Defesa do emprego, combate ao desemprego e à precariedade.
Aumento real dos salários e das pensões;
Defesa, efectividade e promoção da Contratação Colectiva;
Promoção das reivindicações concretas, identificadas nos locais de trabalho e sectores;
Combate aos efeitos da eventual revisão do Código e das alterações da legislação laboral na Administração Pública, exigindo-se o abandono das matérias gravosas e agindo-se para que não seja aplicado o que é anti-trabalhadores.
- Assumindo estes objectivos e visando reflectir, de forma convergente, o aumento da intervenção sindical a partir dos locais de trabalho, vamos realizar uma Grande Manifestação Nacional, em Lisboa, no dia 13 de Março, com a participação dos trabalhadores do sector privado e do sector público;

- Tendo presente esses objectivos, e numa linha de concretização do reforço do relacionamento e da unidade na acção com as diversas componentes do movimento sindical internacional, realizar, a 1 de Abril, iniciativas descentralizadas, com contornos a definir, associando-nos ao “Dia Internacional de Luta pelos Direitos dos Trabalhadores contra a Exploração” convocado pela FSM para aquela data.
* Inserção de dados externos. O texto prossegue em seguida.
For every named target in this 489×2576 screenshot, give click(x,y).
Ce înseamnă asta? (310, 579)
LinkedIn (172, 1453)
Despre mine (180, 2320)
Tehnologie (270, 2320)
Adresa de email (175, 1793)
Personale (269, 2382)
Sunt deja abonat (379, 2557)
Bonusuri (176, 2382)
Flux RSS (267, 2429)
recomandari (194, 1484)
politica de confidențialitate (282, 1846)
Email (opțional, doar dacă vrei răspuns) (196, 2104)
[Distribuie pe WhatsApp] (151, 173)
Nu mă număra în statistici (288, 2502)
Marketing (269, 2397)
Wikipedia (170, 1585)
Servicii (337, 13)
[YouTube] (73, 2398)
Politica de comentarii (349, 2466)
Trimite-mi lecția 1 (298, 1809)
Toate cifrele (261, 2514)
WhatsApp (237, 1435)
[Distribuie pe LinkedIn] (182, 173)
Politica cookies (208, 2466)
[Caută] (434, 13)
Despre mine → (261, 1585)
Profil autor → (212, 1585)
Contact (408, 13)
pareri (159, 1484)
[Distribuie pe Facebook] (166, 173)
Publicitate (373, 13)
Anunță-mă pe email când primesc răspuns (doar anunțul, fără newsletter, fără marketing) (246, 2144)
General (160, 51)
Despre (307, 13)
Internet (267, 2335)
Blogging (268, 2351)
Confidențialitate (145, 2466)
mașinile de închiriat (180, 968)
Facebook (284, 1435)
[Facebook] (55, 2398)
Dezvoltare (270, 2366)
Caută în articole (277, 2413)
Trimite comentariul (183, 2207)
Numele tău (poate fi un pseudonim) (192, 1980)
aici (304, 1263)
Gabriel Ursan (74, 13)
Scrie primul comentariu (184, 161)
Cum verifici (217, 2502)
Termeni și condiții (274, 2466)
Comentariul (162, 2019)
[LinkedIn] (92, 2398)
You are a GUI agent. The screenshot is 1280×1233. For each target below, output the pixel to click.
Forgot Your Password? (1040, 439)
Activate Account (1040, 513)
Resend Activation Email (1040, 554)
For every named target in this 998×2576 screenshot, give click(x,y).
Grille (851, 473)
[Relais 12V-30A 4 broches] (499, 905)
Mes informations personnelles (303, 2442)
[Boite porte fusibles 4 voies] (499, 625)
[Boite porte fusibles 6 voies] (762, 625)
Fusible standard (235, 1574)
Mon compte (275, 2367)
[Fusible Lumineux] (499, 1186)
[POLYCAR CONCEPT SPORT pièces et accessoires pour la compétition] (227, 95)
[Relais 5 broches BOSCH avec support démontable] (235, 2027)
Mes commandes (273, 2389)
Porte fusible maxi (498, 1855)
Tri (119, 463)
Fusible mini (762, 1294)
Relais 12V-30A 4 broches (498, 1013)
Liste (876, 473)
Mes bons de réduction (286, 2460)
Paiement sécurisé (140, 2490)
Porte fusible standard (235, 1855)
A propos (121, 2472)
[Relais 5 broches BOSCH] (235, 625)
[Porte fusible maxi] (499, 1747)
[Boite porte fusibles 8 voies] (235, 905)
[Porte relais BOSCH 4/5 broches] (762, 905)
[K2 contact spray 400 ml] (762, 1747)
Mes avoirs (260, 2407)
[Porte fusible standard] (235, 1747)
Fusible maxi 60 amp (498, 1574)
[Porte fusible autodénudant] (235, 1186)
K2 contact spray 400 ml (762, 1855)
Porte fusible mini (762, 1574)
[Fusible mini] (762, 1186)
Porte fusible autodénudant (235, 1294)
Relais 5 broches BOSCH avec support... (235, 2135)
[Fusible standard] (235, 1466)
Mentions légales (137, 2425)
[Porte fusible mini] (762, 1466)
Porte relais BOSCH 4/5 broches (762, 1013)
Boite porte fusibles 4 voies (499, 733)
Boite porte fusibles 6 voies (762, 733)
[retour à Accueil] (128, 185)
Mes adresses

- Empenhar todo o movimento sindical no êxito da Conferência da Juventude que se realizará no dia 30 de Janeiro de 2009, para que dela resulte um forte impulso no rejuvenescimento do movimento sindical, e para que a manifestação em 28 de Março, Dia Nacional da Juventude, se constitua como a maior manifestação da juventude trabalhadora.

- Começar a preparar, em todo o país, o 1º de Maio, que este ano celebra o 35º aniversário, em liberdade, do Dia Internacional do Trabalhador, e que no actual contexto nacional e internacional adquire uma especial relevância a exigência de se colocar na ordem do dia as causas históricas da luta do movimento sindical.